I have the very happy task of hosting J. I. Packer while he is here, and I'll try to post a few anecdotes later this week.
Here's one:
This morning we got to talking about sports. He doesn't like baseball, football, hockey, or basketball. But he does like soccer, and he loves cricket. I then asked if he had played cricket as a young boy in England.
He looked me in the eye, and in his measured words with British accent, deadpanned:
"I don't know if you've ever noticed . . . but I have a hole in my head."
Some people say they could use such-and-such like a 'hole in the head'--and I can say that and mean it!"
In J.I. Packer: A Biography, Alister McGrath recounts the story of Packer's childhood accident [note, I've posted this before]:
The reason for this story was to explain why he didn't play sports growing up.

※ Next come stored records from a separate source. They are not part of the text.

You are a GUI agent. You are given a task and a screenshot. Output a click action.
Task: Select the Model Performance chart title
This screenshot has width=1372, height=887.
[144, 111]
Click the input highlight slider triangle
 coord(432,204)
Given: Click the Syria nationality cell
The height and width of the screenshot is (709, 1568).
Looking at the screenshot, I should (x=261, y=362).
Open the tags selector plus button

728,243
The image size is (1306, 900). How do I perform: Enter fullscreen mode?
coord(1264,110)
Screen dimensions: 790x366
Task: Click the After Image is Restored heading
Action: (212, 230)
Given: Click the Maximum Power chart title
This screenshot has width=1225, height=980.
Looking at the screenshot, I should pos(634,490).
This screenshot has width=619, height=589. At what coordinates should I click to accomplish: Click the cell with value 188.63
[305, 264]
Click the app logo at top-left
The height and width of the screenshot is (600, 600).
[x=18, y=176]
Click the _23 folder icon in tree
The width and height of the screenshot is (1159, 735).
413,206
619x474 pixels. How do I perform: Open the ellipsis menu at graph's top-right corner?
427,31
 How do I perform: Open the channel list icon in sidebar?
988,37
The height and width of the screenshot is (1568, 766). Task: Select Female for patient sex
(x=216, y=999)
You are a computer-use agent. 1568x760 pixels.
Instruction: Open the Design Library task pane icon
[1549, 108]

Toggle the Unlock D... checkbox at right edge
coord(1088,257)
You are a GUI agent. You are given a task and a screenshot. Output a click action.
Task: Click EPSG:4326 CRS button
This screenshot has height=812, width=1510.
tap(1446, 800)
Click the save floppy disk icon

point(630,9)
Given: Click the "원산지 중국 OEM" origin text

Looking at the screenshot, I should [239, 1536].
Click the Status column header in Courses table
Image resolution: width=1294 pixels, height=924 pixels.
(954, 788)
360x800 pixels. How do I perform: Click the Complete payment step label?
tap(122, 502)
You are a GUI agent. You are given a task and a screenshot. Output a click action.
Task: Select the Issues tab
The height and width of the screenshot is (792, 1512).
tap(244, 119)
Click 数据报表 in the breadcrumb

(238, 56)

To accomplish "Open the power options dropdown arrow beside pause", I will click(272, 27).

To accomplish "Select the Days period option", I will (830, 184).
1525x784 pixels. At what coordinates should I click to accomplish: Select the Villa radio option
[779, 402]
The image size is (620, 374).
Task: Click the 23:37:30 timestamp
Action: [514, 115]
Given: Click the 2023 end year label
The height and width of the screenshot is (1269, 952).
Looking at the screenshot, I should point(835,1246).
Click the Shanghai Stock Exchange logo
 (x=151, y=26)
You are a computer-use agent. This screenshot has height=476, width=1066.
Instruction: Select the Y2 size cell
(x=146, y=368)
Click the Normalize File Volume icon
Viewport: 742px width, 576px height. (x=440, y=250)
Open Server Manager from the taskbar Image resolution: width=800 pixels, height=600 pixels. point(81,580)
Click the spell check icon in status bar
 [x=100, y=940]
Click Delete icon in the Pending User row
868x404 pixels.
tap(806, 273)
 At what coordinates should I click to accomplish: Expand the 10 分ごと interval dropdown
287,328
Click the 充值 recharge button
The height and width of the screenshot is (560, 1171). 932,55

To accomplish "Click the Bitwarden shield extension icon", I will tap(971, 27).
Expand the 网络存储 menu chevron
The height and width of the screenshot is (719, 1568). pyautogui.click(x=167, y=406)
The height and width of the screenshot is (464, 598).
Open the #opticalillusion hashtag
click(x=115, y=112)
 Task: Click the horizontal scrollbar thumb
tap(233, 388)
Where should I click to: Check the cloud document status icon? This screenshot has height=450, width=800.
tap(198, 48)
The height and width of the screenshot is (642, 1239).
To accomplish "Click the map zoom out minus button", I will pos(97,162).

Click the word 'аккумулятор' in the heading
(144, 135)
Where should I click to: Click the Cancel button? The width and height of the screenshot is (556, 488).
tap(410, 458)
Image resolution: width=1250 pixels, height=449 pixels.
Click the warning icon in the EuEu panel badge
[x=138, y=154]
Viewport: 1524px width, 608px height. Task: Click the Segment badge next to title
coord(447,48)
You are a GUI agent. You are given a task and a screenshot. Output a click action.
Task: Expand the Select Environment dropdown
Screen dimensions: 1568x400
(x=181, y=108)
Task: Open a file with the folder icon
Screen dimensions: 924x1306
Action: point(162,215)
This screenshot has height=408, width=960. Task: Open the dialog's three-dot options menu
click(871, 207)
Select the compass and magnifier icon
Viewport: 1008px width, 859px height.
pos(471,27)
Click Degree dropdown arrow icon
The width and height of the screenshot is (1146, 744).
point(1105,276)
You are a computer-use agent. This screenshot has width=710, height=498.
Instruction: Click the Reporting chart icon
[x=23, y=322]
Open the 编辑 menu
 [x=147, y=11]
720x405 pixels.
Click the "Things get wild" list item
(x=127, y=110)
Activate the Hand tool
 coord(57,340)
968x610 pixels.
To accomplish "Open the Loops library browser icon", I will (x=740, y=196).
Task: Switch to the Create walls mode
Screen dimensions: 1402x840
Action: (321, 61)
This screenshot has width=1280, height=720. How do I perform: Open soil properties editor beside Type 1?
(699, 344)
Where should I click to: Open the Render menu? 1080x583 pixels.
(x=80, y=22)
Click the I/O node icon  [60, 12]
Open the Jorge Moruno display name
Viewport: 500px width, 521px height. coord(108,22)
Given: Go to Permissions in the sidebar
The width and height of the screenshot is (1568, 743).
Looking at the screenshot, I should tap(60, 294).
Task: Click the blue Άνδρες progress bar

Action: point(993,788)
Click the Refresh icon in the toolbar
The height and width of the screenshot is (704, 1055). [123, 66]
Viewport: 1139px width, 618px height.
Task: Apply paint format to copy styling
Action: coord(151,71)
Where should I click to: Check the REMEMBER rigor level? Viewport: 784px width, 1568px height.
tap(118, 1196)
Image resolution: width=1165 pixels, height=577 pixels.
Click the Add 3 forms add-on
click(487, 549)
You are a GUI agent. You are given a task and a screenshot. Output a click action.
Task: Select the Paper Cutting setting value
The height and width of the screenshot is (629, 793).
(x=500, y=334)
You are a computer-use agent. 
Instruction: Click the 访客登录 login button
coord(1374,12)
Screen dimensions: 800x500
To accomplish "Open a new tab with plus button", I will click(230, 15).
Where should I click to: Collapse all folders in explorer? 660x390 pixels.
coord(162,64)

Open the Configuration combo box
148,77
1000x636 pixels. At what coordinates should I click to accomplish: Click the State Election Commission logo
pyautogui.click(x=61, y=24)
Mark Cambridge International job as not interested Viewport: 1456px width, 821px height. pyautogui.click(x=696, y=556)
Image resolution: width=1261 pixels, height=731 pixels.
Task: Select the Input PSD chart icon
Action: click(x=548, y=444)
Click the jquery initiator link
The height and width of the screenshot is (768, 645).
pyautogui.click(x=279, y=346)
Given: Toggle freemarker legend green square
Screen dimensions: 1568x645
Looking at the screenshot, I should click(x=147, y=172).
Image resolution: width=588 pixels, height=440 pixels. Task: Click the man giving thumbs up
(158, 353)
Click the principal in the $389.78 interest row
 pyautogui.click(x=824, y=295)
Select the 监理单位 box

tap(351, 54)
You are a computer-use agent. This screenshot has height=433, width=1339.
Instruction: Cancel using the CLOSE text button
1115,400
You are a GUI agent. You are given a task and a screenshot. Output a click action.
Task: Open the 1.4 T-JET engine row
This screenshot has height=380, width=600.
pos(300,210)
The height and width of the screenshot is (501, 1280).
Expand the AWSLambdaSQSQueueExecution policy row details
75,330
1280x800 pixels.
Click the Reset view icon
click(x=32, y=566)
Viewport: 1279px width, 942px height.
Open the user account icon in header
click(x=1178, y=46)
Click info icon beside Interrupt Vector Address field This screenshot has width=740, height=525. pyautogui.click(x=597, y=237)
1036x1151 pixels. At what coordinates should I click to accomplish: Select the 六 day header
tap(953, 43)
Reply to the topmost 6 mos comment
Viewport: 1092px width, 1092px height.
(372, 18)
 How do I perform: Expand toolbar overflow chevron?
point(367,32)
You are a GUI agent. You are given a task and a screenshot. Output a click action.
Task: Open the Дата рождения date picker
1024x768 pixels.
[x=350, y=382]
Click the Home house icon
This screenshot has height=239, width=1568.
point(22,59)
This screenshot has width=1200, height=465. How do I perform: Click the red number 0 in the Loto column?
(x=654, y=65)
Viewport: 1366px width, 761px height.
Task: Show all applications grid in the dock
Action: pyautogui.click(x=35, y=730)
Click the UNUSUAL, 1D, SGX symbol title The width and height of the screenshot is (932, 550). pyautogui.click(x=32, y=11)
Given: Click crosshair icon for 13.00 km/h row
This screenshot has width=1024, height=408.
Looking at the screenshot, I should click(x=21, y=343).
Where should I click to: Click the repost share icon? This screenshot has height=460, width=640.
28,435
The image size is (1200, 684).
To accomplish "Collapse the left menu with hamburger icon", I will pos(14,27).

It was 19 September 1933. A new school year had begun in England. A seven-year-old boy had just started to attend the National School in the English cathedral city of Gloucester. He was shy and uncertain of himself in his new surroundings. He was already being bullied. Another boy chased him out of the school grounds on to the busy London Road outside. A passing bread van could not avoid hitting him. He was thrown to the ground with a major head injury. The young boy was taken to the Gloucester Royal Infirmary and rushed into an operating theatre. He was discovered to have a depressed compound fracture of the frontal bone on the right side of his forehead, with injury to the frontal lobe of the brain. It was potentially very serious.
McGrath continues:
Every schoolboy of the period longed for the day when he would own a bicycle of his own. Usually around the age of eleven, at the point when a schoolboy would enter senior school, parents would mark their son's 'coming of age' by giving him a bicycle as a birthday present. Packer dropped heavy hints that he expected to receive the cycle, like all his friends. However, his parents knew that they could not yet allow their son to have a bicycle. If he were to have any kind of accident, the earlier injury could lead to something much more serious, and potentially fatal. but what could they give their son instead?
On the morning of his eleventh birthday, in 1937, Packer wandered down from his bedroom to see what present awaited him. The family had a tradition of placing birthday presents in the dining room of the house. He expected to find a bicycle. Instead, he found an old Oliver typewriter, which seems to him to weigh half a ton. It was not what Packer had asked for; nevertheless, it proved to be what he needed. Suprise gave way to delight, as he realized what he could do with this unexpected gift. It was not more than a minute before he had put paper into the machine, and started to type. It proved to be his best present and the most treasured possession of his boyhood. (pp. 6-7)
To this day, Dr. Packer types all of his material on an old-fashioned typewriter! Thank you, God, for giving an 11-year-old Packer what he needed, not what he wanted!
By the way, Dr. Packer has a new book out--co-authored with the help of Carolyn Nystrom--called Praying: Finding Our Way Through Duty to Delight.